▶ **TASK INSTRUCTIONS**:
The required output is the exact sequence of lines from the line holding "Task: Click the PuTTY icon in the title bar" to the end of the records, inclusive.

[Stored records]
-- Opening Marker --

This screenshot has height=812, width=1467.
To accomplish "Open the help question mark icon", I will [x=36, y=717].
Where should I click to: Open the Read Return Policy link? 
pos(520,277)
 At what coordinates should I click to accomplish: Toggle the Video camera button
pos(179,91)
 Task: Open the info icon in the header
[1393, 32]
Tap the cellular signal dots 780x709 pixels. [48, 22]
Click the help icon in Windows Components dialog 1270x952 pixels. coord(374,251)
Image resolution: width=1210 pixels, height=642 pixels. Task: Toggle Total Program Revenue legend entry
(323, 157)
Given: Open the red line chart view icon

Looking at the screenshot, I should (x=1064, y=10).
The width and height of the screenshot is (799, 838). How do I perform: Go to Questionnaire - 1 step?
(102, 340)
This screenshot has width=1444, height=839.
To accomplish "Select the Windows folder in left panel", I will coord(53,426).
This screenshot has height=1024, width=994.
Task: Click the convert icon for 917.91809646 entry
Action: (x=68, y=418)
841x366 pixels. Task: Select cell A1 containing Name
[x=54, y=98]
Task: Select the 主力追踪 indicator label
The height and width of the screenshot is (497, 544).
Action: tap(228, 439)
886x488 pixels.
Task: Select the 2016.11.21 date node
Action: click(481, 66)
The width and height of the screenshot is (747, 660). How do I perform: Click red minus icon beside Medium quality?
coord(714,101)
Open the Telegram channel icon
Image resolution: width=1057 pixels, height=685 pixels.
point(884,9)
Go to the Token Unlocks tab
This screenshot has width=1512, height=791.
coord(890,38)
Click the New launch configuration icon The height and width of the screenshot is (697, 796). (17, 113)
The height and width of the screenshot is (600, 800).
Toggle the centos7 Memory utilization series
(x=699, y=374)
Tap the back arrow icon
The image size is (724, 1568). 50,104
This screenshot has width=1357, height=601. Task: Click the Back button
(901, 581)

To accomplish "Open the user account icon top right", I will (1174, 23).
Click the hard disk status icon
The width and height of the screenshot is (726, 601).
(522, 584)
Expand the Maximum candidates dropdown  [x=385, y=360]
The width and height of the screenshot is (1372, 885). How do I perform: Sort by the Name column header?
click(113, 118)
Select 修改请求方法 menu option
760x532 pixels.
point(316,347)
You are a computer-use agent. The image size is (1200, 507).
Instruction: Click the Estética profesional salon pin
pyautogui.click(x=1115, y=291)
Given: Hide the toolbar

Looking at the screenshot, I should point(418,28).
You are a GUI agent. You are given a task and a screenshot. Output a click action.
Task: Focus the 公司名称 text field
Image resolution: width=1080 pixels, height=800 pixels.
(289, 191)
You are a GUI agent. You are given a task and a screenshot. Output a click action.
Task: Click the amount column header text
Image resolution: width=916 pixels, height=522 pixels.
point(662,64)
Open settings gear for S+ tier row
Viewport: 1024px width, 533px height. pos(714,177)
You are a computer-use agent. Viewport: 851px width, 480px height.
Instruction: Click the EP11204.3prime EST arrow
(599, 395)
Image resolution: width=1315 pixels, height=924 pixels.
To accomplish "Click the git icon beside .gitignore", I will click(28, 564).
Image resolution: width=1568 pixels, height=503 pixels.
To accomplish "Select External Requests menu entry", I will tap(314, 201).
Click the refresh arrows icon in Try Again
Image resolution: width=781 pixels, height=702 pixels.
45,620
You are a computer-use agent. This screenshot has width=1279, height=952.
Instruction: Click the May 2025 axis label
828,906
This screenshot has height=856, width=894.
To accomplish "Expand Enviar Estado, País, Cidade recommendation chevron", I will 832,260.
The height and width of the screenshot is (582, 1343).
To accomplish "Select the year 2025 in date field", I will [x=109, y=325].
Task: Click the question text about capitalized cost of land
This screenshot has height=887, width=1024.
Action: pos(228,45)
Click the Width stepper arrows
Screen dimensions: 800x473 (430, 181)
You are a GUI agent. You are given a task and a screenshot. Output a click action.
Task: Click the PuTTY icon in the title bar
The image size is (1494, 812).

-- Closing Marker --

▶ **RESULT FOR THIS EXERCISE**:
Task: Click the PuTTY icon in the title bar
The image size is (1494, 812).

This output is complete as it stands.